### Brief:
Some lines below hold "tree". Pick them out and copy them.

### Information given:
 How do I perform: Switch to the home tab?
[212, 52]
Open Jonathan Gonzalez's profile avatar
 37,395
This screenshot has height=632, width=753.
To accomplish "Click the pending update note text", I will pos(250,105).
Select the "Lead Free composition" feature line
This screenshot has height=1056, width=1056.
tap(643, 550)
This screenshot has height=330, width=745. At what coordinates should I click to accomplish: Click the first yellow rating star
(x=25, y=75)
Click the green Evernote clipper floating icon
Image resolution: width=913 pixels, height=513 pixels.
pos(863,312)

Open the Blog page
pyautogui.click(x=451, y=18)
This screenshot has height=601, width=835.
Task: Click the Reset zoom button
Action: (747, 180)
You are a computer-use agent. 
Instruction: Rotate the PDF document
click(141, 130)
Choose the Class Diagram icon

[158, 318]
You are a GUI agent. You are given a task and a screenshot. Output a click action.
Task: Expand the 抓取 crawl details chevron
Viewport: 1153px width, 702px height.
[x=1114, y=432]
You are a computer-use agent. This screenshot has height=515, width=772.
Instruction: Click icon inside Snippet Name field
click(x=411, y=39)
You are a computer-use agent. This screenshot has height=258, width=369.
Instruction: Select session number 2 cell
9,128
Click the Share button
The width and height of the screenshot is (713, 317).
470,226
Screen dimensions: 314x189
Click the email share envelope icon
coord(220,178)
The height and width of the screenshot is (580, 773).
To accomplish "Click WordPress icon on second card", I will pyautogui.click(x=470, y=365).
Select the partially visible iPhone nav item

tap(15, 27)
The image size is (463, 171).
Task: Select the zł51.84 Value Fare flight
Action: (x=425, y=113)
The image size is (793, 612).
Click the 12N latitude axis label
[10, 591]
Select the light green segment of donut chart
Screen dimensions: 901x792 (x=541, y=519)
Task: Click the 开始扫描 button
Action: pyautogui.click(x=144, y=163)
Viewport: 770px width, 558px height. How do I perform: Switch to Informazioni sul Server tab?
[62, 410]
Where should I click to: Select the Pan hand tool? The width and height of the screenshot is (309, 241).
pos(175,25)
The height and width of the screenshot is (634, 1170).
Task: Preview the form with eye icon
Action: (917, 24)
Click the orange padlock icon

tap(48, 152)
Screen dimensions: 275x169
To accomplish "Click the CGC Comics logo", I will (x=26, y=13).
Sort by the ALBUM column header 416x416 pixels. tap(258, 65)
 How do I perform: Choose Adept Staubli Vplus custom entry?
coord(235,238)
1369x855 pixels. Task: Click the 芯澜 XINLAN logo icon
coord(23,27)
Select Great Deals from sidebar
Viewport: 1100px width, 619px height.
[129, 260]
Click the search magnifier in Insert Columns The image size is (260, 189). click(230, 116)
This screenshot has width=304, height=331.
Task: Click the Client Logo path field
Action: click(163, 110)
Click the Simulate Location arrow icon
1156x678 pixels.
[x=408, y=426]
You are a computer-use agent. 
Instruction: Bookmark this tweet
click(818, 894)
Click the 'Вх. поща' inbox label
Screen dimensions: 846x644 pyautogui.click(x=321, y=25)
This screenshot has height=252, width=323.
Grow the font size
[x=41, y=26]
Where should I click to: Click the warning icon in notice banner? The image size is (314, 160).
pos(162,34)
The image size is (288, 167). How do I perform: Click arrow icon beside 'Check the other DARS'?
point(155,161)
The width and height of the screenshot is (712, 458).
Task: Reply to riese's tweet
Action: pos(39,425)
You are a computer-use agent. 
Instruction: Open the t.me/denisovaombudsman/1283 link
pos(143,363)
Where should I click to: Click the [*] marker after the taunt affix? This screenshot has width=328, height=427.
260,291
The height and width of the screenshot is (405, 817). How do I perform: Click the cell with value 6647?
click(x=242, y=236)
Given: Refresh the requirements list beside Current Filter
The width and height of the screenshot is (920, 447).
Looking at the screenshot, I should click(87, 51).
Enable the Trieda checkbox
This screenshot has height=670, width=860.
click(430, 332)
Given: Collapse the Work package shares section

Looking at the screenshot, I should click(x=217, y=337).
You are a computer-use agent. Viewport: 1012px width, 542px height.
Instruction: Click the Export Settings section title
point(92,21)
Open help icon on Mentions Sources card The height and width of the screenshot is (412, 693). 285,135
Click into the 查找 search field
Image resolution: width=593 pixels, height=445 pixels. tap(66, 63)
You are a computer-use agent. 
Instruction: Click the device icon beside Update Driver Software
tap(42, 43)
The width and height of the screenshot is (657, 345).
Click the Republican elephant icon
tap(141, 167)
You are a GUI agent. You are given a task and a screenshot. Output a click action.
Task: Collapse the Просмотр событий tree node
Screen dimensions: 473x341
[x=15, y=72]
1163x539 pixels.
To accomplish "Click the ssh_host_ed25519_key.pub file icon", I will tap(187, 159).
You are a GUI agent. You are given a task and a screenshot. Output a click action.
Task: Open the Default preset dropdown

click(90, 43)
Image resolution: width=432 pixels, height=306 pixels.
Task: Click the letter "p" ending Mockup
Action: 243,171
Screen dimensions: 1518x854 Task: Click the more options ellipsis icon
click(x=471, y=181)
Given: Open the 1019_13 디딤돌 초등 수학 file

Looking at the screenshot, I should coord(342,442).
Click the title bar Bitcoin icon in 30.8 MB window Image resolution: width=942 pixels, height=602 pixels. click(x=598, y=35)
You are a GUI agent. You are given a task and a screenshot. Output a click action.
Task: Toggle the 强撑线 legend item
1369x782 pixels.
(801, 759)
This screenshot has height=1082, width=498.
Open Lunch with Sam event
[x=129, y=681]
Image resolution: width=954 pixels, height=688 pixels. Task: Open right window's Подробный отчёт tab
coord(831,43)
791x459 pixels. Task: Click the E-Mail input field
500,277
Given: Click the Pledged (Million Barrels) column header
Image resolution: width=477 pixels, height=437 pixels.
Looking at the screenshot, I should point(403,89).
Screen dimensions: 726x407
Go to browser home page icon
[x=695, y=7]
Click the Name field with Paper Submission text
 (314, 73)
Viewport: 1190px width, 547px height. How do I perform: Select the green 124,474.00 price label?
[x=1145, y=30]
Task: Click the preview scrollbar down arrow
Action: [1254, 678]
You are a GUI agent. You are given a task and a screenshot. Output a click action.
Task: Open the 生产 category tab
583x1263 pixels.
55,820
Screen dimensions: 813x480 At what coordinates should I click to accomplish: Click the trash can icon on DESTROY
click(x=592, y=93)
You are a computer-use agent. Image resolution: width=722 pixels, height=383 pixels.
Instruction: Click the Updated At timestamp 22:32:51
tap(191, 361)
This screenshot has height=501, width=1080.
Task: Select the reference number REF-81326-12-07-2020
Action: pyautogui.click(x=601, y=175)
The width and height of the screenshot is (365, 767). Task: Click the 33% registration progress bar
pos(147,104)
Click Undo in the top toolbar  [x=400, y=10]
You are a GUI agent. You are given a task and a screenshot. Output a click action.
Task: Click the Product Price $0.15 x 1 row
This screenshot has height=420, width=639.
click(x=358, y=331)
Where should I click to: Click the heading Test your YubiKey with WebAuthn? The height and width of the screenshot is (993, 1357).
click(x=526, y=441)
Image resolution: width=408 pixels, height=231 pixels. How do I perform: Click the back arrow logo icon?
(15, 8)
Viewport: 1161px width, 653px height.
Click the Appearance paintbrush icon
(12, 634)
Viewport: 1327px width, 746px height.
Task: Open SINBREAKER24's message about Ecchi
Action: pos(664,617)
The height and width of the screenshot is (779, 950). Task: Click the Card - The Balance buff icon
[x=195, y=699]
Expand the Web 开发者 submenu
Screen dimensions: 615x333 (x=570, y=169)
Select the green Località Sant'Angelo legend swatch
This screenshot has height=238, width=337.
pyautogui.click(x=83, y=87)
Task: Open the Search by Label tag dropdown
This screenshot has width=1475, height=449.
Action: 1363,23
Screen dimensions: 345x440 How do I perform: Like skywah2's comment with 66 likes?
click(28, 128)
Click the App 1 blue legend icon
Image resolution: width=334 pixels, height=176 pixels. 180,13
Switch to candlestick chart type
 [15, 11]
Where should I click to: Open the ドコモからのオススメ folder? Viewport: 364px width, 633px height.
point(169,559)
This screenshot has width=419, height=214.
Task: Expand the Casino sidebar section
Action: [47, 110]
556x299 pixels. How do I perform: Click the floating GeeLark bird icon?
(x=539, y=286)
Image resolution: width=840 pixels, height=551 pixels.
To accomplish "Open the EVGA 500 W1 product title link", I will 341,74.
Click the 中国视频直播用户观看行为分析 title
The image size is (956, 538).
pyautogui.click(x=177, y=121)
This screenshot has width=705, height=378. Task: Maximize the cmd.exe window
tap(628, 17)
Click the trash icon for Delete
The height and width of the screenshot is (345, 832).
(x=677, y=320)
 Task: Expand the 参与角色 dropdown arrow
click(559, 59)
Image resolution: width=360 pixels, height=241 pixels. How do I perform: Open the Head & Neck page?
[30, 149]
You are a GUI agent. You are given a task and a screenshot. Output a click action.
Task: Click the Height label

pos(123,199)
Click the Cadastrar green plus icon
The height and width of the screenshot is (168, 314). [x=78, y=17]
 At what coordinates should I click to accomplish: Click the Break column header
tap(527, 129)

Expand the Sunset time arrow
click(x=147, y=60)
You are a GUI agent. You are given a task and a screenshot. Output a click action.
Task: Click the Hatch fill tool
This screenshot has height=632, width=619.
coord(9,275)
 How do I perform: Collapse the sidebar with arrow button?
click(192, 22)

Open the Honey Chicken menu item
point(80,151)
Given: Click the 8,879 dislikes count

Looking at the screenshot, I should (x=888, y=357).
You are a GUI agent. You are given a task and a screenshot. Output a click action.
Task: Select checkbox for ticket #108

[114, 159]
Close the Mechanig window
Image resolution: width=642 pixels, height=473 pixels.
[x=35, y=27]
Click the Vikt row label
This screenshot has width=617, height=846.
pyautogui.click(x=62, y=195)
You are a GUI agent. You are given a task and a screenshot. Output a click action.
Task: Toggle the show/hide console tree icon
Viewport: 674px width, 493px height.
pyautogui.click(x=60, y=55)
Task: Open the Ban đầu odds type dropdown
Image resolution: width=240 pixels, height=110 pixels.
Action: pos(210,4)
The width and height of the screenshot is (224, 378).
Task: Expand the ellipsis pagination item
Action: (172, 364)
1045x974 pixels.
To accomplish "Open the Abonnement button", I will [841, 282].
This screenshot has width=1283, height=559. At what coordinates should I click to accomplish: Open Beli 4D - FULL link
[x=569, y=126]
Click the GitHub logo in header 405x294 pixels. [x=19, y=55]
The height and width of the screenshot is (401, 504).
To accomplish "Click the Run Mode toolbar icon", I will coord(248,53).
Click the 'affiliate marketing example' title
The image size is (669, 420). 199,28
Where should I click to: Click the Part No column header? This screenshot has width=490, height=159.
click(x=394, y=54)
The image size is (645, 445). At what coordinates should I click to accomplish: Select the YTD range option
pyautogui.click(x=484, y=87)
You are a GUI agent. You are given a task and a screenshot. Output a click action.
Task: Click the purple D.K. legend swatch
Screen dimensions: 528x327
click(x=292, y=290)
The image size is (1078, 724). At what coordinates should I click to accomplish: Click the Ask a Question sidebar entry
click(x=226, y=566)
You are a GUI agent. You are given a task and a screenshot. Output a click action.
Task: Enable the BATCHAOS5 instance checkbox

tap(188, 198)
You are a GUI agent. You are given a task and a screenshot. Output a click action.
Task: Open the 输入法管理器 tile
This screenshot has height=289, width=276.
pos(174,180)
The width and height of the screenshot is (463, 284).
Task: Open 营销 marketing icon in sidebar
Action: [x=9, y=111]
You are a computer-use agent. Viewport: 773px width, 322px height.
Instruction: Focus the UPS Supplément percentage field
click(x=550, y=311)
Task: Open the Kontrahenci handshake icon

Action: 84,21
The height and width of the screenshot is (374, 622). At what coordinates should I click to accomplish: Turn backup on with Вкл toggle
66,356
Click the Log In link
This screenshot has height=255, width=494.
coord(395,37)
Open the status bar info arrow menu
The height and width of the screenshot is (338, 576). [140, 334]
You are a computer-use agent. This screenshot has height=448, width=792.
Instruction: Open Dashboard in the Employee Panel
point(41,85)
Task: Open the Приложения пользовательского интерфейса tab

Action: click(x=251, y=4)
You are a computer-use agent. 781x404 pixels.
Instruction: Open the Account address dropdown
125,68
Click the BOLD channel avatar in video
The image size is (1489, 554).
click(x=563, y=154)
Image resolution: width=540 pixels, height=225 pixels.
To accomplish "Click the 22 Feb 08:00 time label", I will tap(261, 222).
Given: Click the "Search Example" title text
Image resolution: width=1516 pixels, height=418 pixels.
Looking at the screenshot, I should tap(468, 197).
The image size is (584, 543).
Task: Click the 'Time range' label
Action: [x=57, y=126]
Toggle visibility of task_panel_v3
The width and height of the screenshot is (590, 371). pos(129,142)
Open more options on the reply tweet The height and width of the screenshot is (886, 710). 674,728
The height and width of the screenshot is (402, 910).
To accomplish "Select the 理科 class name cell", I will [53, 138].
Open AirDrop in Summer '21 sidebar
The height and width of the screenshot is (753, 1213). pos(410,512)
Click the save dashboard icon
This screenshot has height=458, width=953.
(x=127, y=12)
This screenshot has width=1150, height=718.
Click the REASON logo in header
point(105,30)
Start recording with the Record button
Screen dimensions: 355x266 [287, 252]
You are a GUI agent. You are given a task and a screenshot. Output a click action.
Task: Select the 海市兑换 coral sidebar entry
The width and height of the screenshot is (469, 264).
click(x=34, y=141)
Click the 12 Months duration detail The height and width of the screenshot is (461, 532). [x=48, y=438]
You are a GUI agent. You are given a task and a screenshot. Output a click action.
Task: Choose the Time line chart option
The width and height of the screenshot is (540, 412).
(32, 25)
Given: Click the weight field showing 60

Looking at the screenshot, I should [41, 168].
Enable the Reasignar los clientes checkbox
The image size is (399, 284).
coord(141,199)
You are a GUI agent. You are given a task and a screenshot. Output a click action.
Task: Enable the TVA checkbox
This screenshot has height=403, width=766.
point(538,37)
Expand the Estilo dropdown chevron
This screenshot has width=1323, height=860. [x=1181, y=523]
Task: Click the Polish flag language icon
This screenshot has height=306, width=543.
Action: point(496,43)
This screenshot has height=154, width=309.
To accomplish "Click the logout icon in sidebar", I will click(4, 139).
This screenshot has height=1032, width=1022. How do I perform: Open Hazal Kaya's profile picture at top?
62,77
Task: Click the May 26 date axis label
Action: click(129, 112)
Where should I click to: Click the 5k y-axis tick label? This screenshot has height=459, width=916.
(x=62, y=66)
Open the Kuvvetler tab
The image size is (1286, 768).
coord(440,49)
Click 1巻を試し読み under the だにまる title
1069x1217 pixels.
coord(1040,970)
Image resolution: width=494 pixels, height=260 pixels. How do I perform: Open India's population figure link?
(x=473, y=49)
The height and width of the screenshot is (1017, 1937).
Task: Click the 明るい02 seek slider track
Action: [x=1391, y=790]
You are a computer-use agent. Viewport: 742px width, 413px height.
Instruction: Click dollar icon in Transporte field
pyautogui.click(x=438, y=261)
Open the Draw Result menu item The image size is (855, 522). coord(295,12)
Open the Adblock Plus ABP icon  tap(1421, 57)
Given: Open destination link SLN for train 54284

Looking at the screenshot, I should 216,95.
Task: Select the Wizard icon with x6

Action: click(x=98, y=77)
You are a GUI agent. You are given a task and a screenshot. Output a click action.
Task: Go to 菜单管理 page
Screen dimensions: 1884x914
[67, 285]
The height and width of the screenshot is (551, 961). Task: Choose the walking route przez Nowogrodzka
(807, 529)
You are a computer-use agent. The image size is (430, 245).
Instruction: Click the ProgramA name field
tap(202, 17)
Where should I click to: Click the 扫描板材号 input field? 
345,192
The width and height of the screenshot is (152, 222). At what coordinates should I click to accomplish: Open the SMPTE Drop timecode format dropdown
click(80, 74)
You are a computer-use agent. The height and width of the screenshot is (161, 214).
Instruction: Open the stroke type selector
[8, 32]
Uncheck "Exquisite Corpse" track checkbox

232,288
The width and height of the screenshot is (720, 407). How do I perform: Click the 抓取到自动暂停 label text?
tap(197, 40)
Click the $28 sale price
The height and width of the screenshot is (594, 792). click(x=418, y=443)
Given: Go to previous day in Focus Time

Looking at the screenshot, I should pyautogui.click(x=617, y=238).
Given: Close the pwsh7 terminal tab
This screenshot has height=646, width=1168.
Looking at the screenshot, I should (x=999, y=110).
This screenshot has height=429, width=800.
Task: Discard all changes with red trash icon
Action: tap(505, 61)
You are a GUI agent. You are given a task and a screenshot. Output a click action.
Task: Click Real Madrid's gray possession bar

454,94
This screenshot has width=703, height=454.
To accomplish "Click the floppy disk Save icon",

### Task result:
Task: Collapse the Просмотр событий tree node
Task: Toggle the show/hide console tree icon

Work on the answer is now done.